Advanced Fire Training was a Destroyer’s friend. While it was of questionable use on some DDs, it was overall a rather nice skill that provided some comfortable flexibility with engagement distances. It also opened the door to being able to stealth fire with many ships. Now? Now, it’s not as innocent as it once was.

Taking Advanced Fire Training increases the range at which your destroyer is spotted when shooting at targets. For USS Sims, this changes her surface detection range from 12.9km to 15.5km when she fires her guns. Remember what I said about those early cap-circle duels? Engaging and eliminating close-range targets won’t signal the end of your detection time which can put additional pressure on ships trying to avoid supporting fire from enemy ships. This doesn’t make the skill worthless. In fact, I would still strongly recommend it for ships that want to specialize in bombarding capital ships. The more reach you have, the further away you can be when you open fire which provides a level of security in avoiding their attacks in return. However, Advanced Fire Training isn’t a universal good for destroyers anymore.

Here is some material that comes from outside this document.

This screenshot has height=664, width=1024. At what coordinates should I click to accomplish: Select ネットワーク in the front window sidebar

I sincerely hope that Wargaming provides a Captain Skill reset (or at the very least, a sale) for destroyer Captains. I know I’m going to want to change the skill sets of a bunch of my Commanders.

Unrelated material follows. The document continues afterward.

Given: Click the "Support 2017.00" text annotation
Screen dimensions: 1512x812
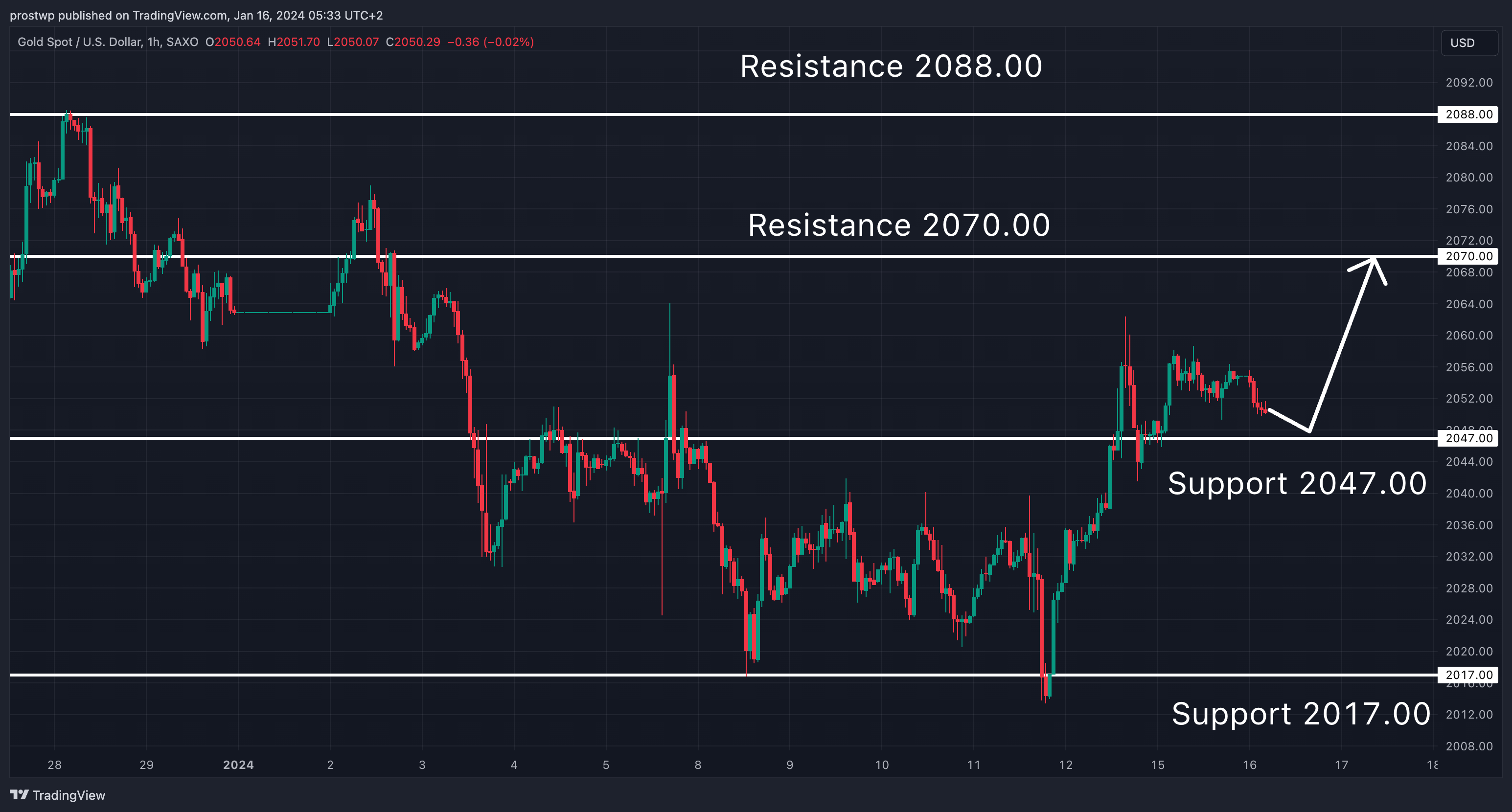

I’m weary. I don’t think this is the end of the world for destroyer gunships, but I won’t lie and say that it’s not a hurdle. I am very concerned about the balance of premiums, especially those which were with the stealth-firing abilities as a key feature (Blyskawica, I am looking at you). I’m far from saying this will make these ships unplayable — simply more challenging. Part of me is sad that this feature, this ability unlocked and exploited only by a mature understanding of the game mechanics, is being put to rest. On the other hand, it will be nice to (almost) always be able to fire back at what’s shooting at me. Smoke just got a lot more valuable, that’s for sure.

Personally, I want to spend some time on the test server when (if?) it goes up to try things out for myself. I’m going to have to see if I can get access to a Blyskawica to really test it the way I want to, though.